Reproduce the lines below word for word, omitting the pictures.

━━━━━━━━

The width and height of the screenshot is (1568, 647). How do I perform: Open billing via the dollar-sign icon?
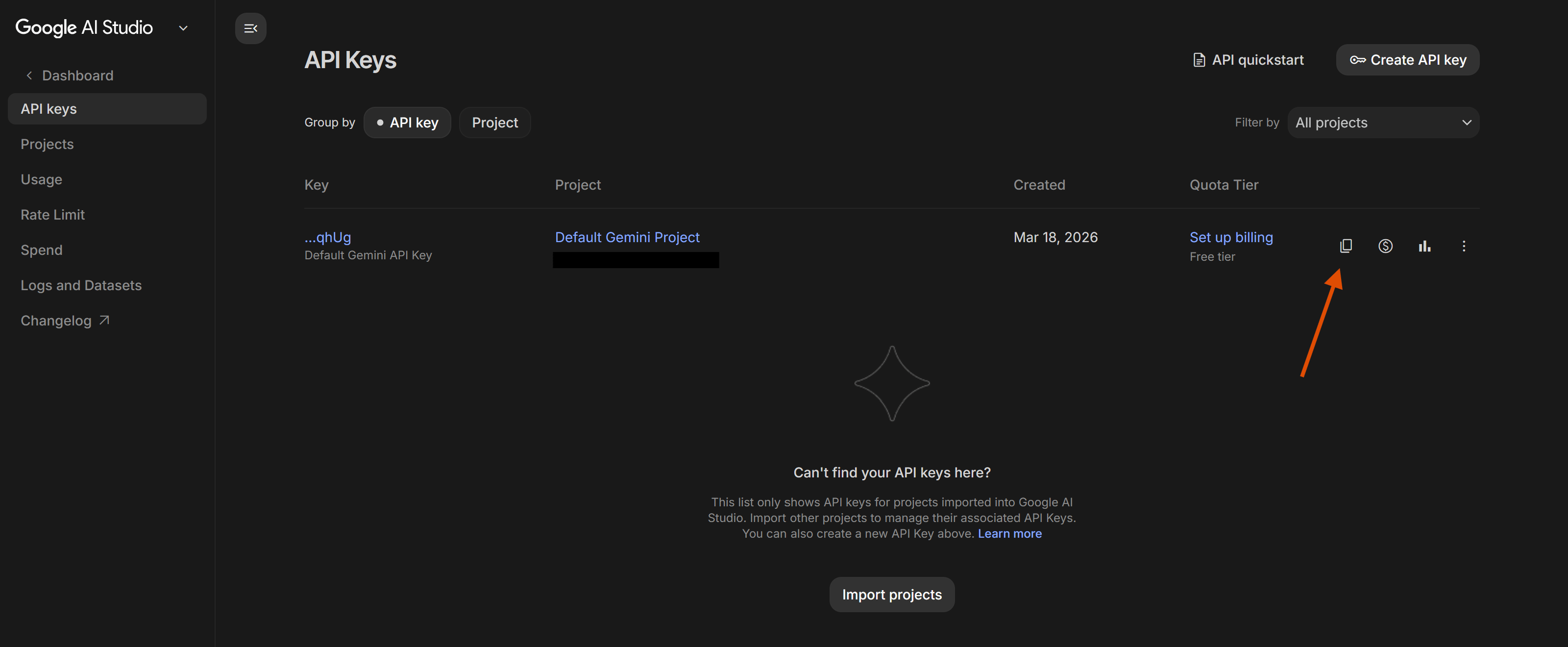pos(1385,246)
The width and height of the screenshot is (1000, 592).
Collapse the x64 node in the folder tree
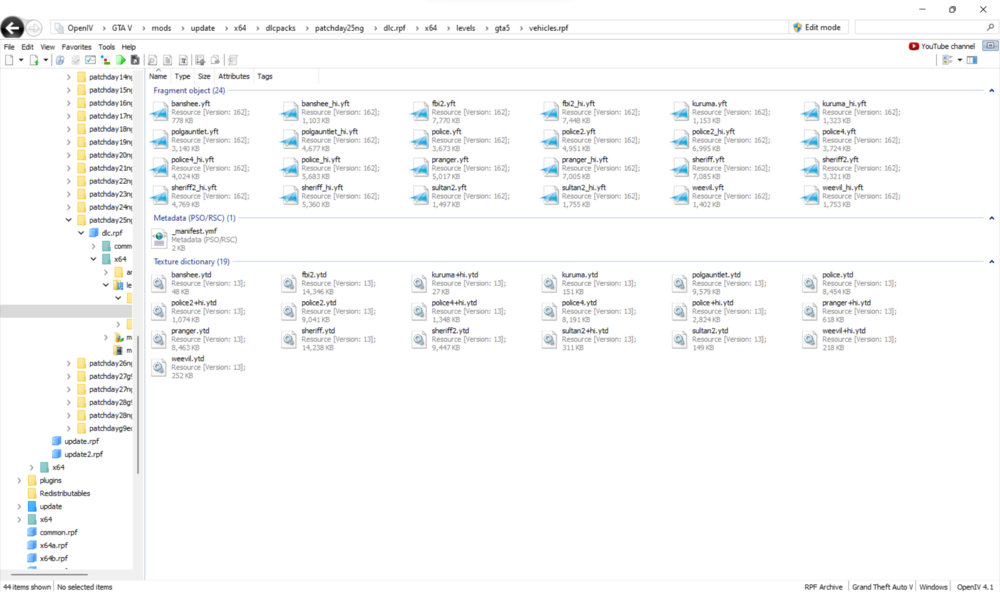94,258
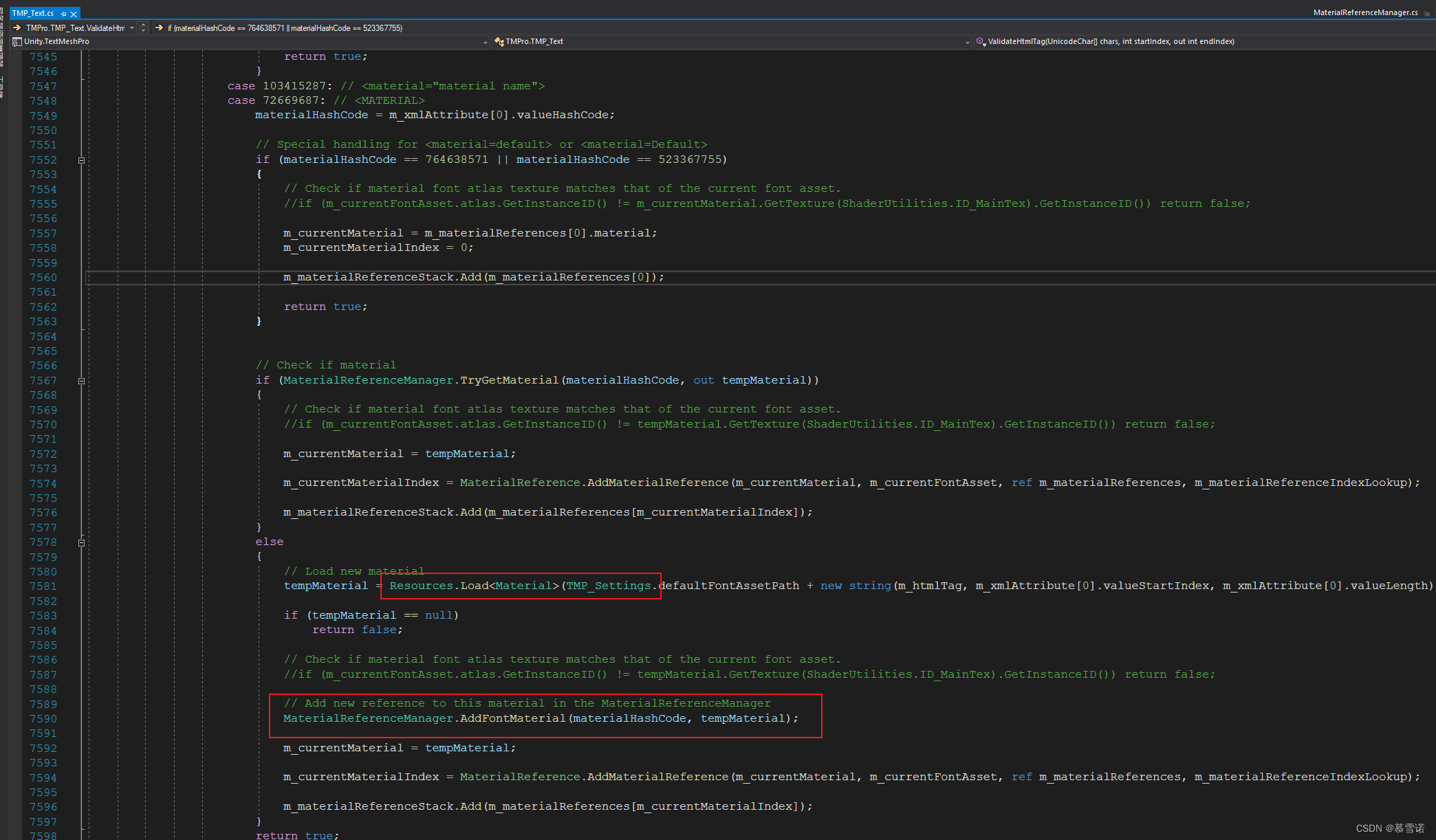Click the stack frame stepper arrows
Image resolution: width=1436 pixels, height=840 pixels.
point(144,27)
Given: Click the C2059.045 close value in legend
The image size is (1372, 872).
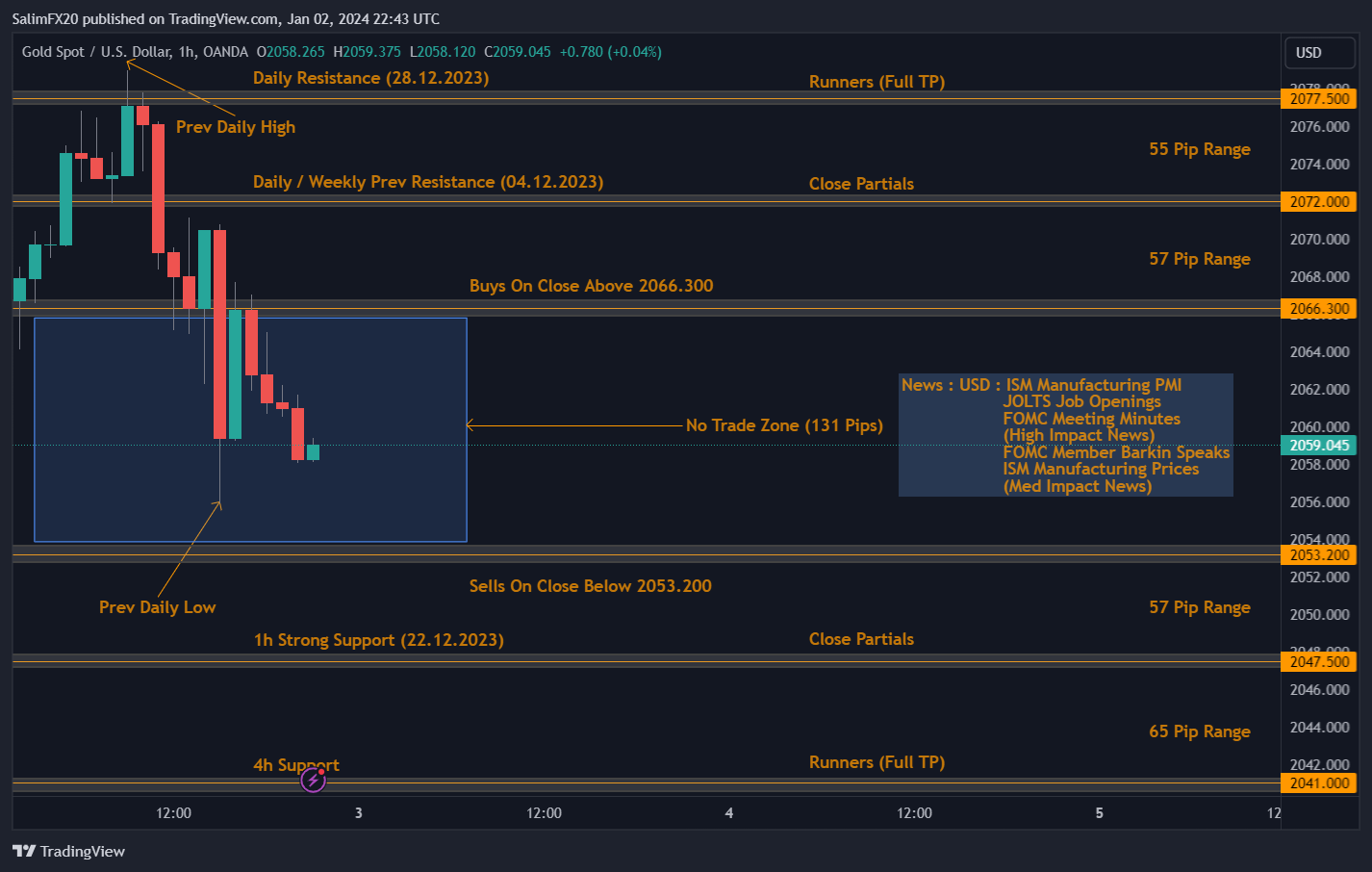Looking at the screenshot, I should [x=517, y=52].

━━━━━━━━

→ **THE RESPONSE**:
The width and height of the screenshot is (1568, 647). How do I perform: Open billing via the dollar-sign icon?
pos(1385,246)
The width and height of the screenshot is (1000, 592).
Collapse the x64 node in the folder tree
94,258
Click the stack frame stepper arrows
Image resolution: width=1436 pixels, height=840 pixels.
point(144,27)
Given: Click the C2059.045 close value in legend
The image size is (1372, 872).
Looking at the screenshot, I should [x=517, y=52].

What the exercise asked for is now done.